___ Provided data

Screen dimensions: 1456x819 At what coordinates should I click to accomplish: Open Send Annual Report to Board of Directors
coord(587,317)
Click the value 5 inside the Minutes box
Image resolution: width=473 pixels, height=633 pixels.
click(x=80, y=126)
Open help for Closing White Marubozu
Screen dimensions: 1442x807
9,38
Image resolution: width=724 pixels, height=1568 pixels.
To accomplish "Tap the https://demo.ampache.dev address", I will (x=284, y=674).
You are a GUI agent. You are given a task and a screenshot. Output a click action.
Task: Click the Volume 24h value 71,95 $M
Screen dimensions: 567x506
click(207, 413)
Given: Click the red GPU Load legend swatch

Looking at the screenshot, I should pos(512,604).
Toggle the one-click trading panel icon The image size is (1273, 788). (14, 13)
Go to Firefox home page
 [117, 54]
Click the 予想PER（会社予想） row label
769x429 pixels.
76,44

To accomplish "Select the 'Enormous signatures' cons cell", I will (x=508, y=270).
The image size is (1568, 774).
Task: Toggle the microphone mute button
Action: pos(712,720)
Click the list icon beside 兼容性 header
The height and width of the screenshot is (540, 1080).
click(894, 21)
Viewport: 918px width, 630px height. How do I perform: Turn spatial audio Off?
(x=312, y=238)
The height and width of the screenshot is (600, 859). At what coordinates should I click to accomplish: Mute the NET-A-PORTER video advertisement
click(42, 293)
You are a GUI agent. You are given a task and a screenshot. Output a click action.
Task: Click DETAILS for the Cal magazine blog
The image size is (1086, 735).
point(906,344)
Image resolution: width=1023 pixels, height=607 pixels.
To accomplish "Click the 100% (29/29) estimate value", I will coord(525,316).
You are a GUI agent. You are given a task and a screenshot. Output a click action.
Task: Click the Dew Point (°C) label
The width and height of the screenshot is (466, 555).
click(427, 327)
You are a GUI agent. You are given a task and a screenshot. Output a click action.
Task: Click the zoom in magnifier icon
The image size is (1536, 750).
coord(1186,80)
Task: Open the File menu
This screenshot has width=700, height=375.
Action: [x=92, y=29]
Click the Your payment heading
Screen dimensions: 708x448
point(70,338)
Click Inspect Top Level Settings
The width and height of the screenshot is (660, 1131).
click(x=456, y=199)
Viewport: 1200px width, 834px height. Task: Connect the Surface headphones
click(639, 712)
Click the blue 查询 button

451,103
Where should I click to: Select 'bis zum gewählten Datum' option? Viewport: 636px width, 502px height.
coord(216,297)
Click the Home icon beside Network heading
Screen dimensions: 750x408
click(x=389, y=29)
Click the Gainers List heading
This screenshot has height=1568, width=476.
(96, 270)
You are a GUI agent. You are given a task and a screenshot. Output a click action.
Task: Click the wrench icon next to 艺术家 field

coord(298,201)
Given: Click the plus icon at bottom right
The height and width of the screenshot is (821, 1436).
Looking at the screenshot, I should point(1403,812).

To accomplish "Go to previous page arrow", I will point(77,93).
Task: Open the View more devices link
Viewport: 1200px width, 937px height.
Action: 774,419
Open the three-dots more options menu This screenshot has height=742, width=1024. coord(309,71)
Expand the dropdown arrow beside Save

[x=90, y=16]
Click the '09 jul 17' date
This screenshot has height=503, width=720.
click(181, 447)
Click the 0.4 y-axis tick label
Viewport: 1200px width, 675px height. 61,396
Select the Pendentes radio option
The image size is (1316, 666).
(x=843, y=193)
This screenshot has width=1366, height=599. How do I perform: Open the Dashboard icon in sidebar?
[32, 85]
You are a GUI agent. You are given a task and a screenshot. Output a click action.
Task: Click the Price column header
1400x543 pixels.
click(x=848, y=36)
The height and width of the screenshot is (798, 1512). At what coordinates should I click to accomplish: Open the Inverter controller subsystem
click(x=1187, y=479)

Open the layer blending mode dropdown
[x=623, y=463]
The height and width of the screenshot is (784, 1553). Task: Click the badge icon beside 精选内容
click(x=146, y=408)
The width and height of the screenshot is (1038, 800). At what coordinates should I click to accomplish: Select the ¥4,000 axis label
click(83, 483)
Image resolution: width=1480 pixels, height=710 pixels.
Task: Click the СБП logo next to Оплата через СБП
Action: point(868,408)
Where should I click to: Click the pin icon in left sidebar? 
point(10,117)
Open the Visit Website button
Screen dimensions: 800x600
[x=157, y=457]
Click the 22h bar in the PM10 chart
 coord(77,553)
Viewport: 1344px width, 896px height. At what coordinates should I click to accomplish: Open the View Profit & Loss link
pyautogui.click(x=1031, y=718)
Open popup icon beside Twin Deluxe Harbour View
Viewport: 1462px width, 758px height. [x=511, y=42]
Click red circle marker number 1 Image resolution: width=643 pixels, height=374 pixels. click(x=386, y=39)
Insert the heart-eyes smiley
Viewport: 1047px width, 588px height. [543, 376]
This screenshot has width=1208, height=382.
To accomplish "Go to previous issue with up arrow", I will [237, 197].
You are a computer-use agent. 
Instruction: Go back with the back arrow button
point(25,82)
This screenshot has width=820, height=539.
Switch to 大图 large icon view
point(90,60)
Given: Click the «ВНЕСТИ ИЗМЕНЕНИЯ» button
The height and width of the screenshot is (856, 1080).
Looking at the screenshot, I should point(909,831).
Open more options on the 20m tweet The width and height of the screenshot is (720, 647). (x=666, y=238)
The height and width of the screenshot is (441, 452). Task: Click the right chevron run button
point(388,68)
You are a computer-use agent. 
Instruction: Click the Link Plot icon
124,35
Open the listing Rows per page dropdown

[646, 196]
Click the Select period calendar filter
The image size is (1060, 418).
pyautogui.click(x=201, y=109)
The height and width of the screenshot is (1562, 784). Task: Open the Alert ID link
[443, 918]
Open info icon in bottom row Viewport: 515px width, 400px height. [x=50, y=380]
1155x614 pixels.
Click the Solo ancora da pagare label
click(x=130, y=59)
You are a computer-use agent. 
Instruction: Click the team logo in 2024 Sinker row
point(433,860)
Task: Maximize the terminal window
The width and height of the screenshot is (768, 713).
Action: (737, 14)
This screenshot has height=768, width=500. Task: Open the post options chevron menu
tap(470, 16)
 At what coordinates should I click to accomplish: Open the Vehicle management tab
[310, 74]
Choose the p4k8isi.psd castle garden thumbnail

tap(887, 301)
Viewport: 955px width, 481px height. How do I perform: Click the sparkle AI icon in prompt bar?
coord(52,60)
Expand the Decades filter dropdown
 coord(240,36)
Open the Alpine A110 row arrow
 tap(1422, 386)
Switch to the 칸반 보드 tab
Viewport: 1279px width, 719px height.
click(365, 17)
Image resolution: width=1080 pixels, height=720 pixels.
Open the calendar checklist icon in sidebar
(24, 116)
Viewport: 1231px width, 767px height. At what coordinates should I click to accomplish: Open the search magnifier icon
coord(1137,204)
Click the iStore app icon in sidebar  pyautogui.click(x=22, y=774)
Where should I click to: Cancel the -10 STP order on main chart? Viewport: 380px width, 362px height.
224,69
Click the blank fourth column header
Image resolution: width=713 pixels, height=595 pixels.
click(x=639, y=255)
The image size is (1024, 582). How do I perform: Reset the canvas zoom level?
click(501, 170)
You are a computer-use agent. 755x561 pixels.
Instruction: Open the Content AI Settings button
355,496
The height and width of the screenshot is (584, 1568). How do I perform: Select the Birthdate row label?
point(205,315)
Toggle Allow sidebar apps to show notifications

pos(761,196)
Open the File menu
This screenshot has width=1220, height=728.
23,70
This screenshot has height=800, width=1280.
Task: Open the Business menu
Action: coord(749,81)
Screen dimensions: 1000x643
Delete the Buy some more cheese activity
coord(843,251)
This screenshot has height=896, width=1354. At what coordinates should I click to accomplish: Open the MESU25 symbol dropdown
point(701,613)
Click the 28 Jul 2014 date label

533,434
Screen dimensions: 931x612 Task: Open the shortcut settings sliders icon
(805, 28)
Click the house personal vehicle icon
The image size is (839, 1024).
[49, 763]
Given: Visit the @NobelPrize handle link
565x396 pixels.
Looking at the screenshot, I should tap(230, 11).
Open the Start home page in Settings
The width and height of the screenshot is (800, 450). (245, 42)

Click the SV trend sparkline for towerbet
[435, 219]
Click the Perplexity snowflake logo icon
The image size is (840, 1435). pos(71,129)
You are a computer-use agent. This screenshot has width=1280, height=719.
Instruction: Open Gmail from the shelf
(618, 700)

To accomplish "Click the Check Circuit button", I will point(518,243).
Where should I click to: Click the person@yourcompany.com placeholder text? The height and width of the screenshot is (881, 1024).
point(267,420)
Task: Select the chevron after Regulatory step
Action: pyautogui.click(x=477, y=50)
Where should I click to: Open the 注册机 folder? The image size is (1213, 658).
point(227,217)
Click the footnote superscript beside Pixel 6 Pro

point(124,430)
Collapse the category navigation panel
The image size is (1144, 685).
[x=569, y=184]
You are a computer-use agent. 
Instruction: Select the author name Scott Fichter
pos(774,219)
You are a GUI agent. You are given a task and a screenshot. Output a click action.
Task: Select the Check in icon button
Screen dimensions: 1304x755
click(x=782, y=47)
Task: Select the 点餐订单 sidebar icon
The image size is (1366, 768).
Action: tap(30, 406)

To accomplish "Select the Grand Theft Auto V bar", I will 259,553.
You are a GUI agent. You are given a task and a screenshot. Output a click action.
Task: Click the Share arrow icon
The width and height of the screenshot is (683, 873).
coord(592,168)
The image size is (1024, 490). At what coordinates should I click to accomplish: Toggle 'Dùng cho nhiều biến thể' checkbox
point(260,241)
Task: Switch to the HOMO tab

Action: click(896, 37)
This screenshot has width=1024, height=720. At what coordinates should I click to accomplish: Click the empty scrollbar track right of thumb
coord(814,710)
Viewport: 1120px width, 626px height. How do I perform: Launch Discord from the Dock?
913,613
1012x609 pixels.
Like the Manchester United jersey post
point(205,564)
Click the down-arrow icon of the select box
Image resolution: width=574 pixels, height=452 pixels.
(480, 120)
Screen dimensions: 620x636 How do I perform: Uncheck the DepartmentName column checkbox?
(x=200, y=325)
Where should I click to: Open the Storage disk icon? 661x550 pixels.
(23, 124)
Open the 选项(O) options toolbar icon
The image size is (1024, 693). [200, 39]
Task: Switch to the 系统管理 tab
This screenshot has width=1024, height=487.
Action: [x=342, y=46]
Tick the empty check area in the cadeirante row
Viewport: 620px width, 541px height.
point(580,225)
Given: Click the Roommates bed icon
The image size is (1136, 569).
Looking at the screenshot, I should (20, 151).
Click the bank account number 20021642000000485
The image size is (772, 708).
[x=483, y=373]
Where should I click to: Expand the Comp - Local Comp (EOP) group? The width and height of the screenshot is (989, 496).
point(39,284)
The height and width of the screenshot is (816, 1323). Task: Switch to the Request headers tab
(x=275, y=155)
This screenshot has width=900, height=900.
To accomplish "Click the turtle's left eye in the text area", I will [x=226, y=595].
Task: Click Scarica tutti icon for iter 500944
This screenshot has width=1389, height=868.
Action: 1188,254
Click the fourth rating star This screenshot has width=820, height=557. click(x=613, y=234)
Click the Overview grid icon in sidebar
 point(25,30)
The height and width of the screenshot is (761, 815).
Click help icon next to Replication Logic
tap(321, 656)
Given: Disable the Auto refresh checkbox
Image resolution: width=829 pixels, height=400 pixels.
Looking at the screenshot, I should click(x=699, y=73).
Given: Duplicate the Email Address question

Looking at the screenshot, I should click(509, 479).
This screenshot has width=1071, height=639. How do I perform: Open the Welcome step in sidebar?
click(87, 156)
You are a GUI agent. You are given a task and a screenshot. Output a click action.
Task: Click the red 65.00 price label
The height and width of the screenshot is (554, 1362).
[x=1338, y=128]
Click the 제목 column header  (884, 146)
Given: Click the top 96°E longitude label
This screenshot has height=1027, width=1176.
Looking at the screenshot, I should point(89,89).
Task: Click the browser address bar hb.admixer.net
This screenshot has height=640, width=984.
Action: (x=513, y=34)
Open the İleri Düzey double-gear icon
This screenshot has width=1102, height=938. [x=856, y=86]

______

● **Exercise details**: One stretch of the lines above is wanted, from the line that contains "Task: Click the zoom in magnifier icon" through the line that contains "Given: Click the plus icon at bottom right". Output it exactly.

● **Task answer**:
Task: Click the zoom in magnifier icon
The image size is (1536, 750).
coord(1186,80)
Task: Open the File menu
This screenshot has width=700, height=375.
Action: [x=92, y=29]
Click the Your payment heading
Screen dimensions: 708x448
point(70,338)
Click Inspect Top Level Settings
The width and height of the screenshot is (660, 1131).
click(x=456, y=199)
Viewport: 1200px width, 834px height. Task: Connect the Surface headphones
click(639, 712)
Click the blue 查询 button

451,103
Where should I click to: Select 'bis zum gewählten Datum' option? Viewport: 636px width, 502px height.
coord(216,297)
Click the Home icon beside Network heading
Screen dimensions: 750x408
click(x=389, y=29)
Click the Gainers List heading
This screenshot has height=1568, width=476.
(96, 270)
You are a GUI agent. You are given a task and a screenshot. Output a click action.
Task: Click the wrench icon next to 艺术家 field

coord(298,201)
Given: Click the plus icon at bottom right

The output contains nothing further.